Smoke billowed out of the Drake Power Plant around 9:30 a.m. The typical white plume was black on Monday.
"You go from just working, to all of a sudden, I mean it was within five seconds, boom! That whole plant was full of smoke,” said scaffolding builder Vincent O’Donnell.
O'Donnell said he was on the fifth floor, 90 feet off the ground when the fire started.
"We all just everybody get out. We made sure that all our guys got out. The plant did a good job and everybody did a good job of getting everybody out of there,” said O’Donnell.
A contractor who's been in the business for 35 years says this isn't the first time he was working when something went wrong.
"In Comanche we had this happen and we had this happen in Virginia.
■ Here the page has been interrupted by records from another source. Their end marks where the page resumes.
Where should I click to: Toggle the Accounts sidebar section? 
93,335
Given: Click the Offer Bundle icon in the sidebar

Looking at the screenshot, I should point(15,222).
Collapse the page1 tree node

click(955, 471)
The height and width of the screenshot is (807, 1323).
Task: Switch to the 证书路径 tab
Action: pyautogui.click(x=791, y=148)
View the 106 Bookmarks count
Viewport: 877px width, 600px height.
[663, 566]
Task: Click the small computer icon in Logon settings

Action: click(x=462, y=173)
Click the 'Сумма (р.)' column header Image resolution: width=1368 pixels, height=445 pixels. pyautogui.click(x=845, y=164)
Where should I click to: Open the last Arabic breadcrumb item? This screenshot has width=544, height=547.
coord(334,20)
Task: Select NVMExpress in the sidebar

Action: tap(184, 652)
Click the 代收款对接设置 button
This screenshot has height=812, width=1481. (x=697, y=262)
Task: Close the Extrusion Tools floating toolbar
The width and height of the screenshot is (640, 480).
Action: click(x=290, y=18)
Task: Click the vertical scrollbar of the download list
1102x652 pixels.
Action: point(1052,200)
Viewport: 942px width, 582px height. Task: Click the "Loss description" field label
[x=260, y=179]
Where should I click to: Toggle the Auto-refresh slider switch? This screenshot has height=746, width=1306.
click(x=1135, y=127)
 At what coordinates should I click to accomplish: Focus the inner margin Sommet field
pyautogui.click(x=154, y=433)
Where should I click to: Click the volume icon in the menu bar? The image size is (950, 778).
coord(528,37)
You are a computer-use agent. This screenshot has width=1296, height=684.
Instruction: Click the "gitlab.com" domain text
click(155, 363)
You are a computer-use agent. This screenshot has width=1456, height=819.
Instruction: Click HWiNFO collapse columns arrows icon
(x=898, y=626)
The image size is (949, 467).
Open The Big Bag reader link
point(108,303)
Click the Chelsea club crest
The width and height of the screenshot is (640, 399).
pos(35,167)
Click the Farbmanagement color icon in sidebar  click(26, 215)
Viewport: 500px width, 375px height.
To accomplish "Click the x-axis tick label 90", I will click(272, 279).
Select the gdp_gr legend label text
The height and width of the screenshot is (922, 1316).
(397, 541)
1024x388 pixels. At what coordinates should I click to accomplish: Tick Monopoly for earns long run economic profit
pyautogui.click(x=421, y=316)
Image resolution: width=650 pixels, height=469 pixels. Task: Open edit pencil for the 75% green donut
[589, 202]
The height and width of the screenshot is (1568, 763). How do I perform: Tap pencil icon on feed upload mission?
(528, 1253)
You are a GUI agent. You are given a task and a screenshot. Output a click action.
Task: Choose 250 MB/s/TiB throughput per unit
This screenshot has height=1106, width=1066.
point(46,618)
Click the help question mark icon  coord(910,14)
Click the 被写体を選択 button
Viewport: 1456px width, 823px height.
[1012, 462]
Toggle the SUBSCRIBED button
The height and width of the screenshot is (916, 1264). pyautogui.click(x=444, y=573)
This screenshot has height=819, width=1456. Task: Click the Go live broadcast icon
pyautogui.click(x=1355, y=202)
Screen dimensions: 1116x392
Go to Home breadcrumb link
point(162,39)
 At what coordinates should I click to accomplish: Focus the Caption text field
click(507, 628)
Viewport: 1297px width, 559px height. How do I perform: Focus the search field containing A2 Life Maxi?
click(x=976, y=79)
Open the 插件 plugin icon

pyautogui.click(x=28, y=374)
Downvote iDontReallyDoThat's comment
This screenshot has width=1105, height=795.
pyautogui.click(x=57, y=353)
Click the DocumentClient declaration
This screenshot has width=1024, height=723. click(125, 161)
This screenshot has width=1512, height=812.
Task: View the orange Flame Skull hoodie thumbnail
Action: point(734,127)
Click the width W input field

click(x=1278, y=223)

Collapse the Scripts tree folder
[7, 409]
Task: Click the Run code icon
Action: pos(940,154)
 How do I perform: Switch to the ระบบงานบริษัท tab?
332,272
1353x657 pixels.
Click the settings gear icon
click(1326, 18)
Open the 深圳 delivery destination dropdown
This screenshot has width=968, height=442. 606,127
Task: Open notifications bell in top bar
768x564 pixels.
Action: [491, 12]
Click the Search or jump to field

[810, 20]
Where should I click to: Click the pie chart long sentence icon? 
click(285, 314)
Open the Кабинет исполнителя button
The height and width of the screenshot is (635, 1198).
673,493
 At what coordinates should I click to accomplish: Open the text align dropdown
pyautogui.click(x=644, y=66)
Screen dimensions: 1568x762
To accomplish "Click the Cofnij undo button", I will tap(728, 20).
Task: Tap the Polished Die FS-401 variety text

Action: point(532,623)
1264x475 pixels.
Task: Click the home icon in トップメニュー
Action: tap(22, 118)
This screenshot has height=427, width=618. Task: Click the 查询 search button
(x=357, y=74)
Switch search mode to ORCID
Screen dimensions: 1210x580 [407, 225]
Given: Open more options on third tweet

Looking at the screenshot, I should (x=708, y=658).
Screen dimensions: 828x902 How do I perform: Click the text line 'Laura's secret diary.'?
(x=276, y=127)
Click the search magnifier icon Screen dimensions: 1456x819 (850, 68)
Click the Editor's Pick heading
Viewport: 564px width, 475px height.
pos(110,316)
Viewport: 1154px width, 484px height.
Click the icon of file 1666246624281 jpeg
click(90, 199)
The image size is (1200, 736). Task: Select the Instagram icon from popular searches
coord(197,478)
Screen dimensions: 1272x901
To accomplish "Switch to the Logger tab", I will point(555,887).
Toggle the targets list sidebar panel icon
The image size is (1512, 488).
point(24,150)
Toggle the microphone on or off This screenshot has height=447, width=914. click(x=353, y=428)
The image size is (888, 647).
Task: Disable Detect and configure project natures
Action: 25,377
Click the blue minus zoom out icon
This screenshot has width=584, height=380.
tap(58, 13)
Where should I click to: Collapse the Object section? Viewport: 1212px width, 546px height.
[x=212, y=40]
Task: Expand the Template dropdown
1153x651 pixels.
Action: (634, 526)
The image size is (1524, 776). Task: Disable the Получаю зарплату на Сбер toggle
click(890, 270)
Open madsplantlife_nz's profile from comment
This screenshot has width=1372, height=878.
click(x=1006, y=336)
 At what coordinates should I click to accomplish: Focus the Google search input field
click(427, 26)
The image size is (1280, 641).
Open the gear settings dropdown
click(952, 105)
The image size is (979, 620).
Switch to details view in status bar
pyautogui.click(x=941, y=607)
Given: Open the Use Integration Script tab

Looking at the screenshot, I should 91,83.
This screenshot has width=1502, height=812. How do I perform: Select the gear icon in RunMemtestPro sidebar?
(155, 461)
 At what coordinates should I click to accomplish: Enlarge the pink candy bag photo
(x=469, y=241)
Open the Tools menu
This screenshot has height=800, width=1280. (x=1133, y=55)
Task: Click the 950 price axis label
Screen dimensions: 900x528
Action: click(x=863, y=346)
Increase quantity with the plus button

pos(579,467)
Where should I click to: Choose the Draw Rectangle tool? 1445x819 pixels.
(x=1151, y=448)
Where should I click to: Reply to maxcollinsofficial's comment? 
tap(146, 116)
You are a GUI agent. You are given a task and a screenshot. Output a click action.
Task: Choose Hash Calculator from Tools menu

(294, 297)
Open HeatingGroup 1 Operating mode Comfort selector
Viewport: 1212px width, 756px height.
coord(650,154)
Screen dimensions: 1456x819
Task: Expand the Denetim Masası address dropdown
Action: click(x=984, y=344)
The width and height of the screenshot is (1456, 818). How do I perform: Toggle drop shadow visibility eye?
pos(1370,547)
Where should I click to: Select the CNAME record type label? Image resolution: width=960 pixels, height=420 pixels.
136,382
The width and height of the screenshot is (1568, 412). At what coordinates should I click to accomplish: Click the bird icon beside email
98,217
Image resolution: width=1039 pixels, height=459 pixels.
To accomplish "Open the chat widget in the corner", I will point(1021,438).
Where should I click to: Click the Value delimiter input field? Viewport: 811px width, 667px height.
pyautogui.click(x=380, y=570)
It's kind of a common thing. We're trained to do this,” said Eugene Sanchez.
Police officers were worried the pressure building up inside could cause another problem. So people living and working nearby voluntarily evacuated.
"My mom came in. She was like guys we've gotta leave, and I was like why what's going on? She's like the plant just exploded, and I was like what? And she was like we just gotta leave,” said evacuee Corey Wetzel.
The Red Cross opened an evacuation center for people who wanted to cool off and get away from the chaos.
"I didn't think anything was going to happen where we lived,” said Thomas Sullivan who lives a few houses away from the plant.
It's a situation everyone needs to be prepared for.
“If you work in an industrial area, you're very aware of the risks, but for it to happen like that, you know, don't get complacent. You have to be ready for when stuff like that does happen,” said O’Donnell.
The Red Cross shut down that evacuation shelter shortly after the voluntary evacuations were lifted this afternoon.